DATA SUPPLIED =
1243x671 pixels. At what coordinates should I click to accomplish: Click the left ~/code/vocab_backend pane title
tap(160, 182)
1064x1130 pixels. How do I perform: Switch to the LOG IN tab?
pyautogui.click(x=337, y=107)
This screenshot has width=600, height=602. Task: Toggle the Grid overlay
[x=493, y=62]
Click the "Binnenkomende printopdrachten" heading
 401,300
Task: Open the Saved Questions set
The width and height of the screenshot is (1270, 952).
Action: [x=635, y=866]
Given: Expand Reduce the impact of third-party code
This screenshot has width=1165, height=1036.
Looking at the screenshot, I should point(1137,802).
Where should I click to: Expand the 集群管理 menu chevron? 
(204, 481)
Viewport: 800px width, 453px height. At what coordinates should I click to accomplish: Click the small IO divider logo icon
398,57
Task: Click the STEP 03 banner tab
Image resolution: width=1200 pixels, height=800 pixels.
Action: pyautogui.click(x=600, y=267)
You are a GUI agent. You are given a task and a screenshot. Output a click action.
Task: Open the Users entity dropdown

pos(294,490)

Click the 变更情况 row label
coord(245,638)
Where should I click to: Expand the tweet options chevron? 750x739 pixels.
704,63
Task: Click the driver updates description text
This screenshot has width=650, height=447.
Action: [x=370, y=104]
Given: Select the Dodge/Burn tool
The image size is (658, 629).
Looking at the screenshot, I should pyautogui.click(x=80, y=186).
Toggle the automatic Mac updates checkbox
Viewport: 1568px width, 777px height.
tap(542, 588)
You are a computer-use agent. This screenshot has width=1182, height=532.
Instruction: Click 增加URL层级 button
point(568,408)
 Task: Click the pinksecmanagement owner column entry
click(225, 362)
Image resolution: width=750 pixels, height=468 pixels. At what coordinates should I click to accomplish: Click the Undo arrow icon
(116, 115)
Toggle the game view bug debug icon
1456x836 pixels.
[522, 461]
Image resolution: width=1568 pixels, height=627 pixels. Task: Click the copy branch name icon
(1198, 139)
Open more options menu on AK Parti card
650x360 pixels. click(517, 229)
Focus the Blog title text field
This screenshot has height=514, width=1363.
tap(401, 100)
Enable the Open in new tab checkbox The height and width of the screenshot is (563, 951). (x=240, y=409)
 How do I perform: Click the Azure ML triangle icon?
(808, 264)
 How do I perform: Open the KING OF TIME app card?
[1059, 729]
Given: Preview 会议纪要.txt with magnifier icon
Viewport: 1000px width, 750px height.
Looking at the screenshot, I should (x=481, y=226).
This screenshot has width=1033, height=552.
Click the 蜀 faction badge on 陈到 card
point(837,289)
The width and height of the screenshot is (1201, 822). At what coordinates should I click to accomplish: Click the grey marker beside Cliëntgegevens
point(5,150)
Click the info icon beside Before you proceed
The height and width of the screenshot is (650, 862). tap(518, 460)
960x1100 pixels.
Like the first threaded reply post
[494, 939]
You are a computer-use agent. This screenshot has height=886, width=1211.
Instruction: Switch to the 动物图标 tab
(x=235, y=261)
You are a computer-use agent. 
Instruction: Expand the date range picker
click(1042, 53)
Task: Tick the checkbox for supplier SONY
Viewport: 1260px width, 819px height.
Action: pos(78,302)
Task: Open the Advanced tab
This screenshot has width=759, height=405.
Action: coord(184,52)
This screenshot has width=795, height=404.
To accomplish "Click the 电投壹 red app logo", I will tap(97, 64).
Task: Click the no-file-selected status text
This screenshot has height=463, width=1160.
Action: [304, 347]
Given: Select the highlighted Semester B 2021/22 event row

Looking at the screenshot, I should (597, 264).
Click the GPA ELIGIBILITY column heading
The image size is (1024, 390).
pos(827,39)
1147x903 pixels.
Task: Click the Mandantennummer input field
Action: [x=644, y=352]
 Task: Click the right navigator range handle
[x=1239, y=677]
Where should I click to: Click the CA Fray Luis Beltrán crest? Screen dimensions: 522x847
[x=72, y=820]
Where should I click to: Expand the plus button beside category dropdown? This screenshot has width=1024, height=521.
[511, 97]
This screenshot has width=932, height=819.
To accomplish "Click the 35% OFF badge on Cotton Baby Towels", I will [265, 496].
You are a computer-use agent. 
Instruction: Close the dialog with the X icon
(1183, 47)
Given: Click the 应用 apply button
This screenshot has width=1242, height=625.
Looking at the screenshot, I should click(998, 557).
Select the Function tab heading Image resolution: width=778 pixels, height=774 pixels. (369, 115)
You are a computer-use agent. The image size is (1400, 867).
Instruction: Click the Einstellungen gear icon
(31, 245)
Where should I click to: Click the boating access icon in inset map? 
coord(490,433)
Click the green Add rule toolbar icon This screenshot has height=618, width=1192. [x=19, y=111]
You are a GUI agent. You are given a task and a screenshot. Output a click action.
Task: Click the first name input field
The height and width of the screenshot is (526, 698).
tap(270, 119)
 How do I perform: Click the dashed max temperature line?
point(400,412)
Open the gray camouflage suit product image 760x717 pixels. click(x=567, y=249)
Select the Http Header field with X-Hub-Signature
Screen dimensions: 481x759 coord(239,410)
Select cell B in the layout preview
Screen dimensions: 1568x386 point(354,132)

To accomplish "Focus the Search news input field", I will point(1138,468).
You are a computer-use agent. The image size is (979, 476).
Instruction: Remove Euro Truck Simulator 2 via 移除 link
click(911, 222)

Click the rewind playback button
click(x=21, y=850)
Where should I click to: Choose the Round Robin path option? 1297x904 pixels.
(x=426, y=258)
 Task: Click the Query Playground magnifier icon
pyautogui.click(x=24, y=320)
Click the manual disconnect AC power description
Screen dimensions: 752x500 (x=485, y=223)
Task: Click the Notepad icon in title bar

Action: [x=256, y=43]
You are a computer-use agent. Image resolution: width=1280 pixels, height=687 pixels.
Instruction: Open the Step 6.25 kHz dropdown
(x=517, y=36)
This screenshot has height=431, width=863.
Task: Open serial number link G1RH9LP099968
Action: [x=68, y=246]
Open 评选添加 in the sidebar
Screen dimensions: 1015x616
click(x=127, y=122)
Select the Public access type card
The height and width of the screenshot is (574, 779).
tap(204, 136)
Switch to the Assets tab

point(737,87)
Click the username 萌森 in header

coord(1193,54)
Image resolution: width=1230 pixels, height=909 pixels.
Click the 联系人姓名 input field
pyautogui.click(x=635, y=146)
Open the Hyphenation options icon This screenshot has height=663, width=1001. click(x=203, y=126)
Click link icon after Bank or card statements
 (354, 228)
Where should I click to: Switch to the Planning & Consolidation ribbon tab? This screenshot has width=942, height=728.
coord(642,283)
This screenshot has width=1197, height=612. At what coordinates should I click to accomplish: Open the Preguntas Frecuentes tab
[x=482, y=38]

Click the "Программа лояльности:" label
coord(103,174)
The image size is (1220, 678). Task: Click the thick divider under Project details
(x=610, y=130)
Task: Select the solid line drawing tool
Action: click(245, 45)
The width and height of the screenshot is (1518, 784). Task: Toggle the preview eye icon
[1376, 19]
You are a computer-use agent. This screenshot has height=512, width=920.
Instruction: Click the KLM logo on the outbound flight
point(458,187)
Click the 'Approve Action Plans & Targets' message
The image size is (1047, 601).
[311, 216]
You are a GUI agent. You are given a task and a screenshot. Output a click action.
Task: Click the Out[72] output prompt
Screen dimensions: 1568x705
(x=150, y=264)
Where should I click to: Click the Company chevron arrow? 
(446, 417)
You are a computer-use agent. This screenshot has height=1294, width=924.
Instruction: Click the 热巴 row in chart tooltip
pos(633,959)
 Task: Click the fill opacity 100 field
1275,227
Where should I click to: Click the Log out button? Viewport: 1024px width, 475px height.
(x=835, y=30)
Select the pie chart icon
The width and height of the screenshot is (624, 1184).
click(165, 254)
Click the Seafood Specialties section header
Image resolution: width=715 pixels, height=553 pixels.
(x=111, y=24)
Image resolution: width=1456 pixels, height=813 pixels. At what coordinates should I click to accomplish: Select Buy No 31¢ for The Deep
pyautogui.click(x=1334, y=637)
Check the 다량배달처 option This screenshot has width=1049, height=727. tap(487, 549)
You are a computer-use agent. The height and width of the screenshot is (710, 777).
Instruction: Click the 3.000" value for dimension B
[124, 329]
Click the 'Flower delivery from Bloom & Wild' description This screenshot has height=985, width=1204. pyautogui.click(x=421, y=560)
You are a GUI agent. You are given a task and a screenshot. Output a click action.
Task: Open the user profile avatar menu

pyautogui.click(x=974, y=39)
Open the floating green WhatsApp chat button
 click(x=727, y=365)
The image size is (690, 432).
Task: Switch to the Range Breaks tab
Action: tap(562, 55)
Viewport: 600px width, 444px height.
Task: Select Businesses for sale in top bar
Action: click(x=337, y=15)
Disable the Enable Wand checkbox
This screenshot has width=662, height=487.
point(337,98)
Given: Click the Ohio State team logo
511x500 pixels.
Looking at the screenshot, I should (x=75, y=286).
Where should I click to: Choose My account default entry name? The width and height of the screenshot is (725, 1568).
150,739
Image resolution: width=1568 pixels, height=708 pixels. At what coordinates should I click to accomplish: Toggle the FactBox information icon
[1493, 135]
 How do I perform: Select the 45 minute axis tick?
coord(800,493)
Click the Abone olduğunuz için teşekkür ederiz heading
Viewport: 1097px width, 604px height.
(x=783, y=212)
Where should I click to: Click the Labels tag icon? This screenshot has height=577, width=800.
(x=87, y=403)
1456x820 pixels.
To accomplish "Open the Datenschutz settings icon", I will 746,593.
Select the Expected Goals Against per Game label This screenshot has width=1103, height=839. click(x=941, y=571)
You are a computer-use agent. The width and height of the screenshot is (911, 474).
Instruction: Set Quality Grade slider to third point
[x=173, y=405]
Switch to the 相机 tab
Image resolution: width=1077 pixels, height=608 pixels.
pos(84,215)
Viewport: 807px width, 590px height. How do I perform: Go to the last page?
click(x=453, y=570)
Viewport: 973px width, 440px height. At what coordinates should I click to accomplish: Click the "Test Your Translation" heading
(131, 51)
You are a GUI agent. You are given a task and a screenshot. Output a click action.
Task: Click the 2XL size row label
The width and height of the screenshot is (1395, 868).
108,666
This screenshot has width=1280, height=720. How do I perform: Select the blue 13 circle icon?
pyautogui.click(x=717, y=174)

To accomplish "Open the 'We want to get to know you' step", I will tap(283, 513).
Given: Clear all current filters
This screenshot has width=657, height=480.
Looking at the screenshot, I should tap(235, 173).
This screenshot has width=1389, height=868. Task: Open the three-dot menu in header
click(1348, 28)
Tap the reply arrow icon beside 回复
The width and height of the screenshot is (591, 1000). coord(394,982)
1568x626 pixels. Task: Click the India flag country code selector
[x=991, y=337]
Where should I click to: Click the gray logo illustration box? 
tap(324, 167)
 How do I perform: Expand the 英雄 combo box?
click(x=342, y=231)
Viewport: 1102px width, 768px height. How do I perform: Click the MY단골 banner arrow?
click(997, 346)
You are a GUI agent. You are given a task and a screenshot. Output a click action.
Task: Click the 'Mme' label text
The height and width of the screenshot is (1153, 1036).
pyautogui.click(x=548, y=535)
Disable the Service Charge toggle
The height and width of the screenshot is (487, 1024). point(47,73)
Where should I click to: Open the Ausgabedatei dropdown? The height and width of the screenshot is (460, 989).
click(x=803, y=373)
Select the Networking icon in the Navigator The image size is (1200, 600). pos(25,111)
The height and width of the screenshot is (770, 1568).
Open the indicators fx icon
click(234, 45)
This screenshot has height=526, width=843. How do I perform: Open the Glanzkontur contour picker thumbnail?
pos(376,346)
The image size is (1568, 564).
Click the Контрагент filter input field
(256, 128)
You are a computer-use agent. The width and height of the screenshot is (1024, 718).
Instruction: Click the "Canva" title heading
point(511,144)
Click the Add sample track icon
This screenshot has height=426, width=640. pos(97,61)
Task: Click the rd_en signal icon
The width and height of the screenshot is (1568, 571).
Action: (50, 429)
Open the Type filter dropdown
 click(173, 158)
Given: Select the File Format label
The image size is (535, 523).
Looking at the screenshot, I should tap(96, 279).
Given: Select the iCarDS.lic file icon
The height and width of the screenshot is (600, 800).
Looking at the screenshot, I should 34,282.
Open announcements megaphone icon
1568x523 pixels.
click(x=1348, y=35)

WHAT IS EXPECTED = Pick out and copy the lines of the entries that hold the string "computer".

RESULT =
You are a computer-use agent. This screenshot has width=1182, height=532.
You are a computer-use agent. This screenshot has height=886, width=1211.
You are a computer-use agent. 
You are a computer-use agent. 
You are a computer-use agent. The image size is (1400, 867).
You are a computer-use agent. The image size is (979, 476).
You are a computer-use agent. Image resolution: width=1280 pixels, height=687 pixels.
You are a computer-use agent. This screenshot has height=512, width=920.
You are a computer-use agent. This screenshot has height=1294, width=924.
You are a computer-use agent. The height and width of the screenshot is (710, 777).
You are a computer-use agent. The width and height of the screenshot is (911, 474).
You are a computer-use agent. The width and height of the screenshot is (1024, 718).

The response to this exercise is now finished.